Hand in hand with creating V4s, we have also created V5s of the first 1000 or so books in the Ultrapedia Library. We started making V5s when we started to see a growing number of ‘Mutilated Pages’ or ‘Gross Errors’ creeping into the V3 collections. I made a quick reference to this problem in my blog entry Turning the Tables.

We actually create the ‘V5s’ from ‘V1s’. To create a V5 we delete everything except ‘Plate’ type images from each book, so a typical V5 page will consist of two discrete parts – the plate image itself, and the textual ‘Legend’ or description of the plate– the bit of text under the picture.

We have decided to use the fantastic JALBUM to display the V5’s in a ‘Gallery Format’, but these galleries have not been opened to the public yet. You can keep track of our progress in creating V5’s by joining the ‘V5’ project in the forums.

Is that a V8 in your Pocket ?

I think now would be a good time to recap on the V-numbers we have used so far – so here goes.

V0 – The book is not suitable for OCR
V1 – The book is a good candidate for OCR
V2 – Only used in-house
V3 – The book has been OCR’d and published on the website
V4 – Presently used in-house only – see above
V5 – Presently used in-house only – see above
V6 – There is no V6 yet
V7 – There is no V7 yet
V8 – Presently used in-house only for ‘Proof-Reading’

We have only ever produced a few dozen V8’s, none of which are currently available online. We created the V8s initially in response to the looks of bewilderment on the faces of friends, family and colleagues who we subjected to many a long-winded demonstration of Ultrapedia and it’s precursors.

The V8 is a classic case of a picture being worth a thousand words. A V8 is made by ’collating’ the V1 and V3 versions of a book into a single PDF that displays the V1 page alongside the V3 page. In fact it’s such an effective demonstration of the benefits of OCR that I now feel compelled to create a few more V8’s to help prove my point.

Displaying the unrecognized (V1) and recognized (V3) pages side by side on a suitably large screen like the Apple 30 inch cinema displays we use in-house actually generated more than a few ‘WOW’s and at least once a jaw motion was changed from a yawn to a drop.

Self ingratiating comments aside, even now I think I would have been better off just including a couple of V8 screen-shots. I will track down a few V8s and post them later on.

Copyright, Fair Use, Creative Commons etc.

 
Also Posted in the Ultrapedia Forums
Without Prejudice…
We are not trying to make any enemies here at Secret Studio, and we do not want to impinge on someone else’s copyright – dead or alive. Copyright around the world is changing, and we can’t keep up with all the rules.
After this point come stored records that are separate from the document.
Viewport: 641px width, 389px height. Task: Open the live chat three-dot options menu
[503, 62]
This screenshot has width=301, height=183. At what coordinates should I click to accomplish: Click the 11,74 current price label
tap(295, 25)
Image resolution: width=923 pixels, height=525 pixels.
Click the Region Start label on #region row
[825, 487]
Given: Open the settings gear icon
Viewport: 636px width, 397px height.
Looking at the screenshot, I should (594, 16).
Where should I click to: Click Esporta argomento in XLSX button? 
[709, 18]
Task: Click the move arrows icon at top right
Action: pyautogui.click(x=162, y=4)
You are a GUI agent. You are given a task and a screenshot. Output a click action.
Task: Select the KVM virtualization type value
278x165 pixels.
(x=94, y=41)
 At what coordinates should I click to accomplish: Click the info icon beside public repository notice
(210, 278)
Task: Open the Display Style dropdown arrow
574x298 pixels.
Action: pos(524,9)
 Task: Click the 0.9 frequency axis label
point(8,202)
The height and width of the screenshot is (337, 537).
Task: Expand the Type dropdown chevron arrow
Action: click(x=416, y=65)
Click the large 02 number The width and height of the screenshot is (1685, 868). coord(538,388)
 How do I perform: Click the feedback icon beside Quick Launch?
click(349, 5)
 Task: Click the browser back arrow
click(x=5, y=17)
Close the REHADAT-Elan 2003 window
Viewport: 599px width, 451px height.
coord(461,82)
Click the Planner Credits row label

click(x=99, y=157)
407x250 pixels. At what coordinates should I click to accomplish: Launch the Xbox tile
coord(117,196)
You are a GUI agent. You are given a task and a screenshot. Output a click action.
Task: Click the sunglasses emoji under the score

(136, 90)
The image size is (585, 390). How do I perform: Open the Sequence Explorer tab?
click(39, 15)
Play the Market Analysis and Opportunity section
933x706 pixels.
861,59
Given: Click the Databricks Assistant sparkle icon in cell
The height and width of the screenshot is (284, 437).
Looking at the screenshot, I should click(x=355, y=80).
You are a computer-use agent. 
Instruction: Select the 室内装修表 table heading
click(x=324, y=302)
So, if you believe that such and such a book is not in the public domain please let us know either by email  or by posting in the Copyright Issues forum. 

Small Print
If by some (albeit very slim) chance that you are the author of one of the books in the Ultrapedia Library I would first like to say thank you, and secondly I would like to apologise if making your book available online has caused you any financial distress. Thirdly I invite you to post any useful health and lifestyle tips you might like to share because the chances are that you are at least 95 years old. 

If it seems like I am taking this whole copyright thing a bit fast and easy, well I assure you that I don’t.  And to be honest – neither do you! Just to get this far into Ultrapedia you would have had to page through the Secret Studio terms of use and license agreement – riveting stuff you must admit.

What – you mean you didn’t read it? Good! Because it was just some boiler-plate text that we licensed OK?  I think of terms and conditions (T&C) as akin to a safety-net for a tightrope walker.  It is a sad reflection on this day and age that something we are essentially giving away for free needs an asterisk * 

* see Small Print

How to get the best from the Ultrapedia website

Thanks for helping beta-test the new Ultrapedia website. We sincerely hope that you enjoy exploring the new Ultrapedia Website as much as we have enjoyed making it.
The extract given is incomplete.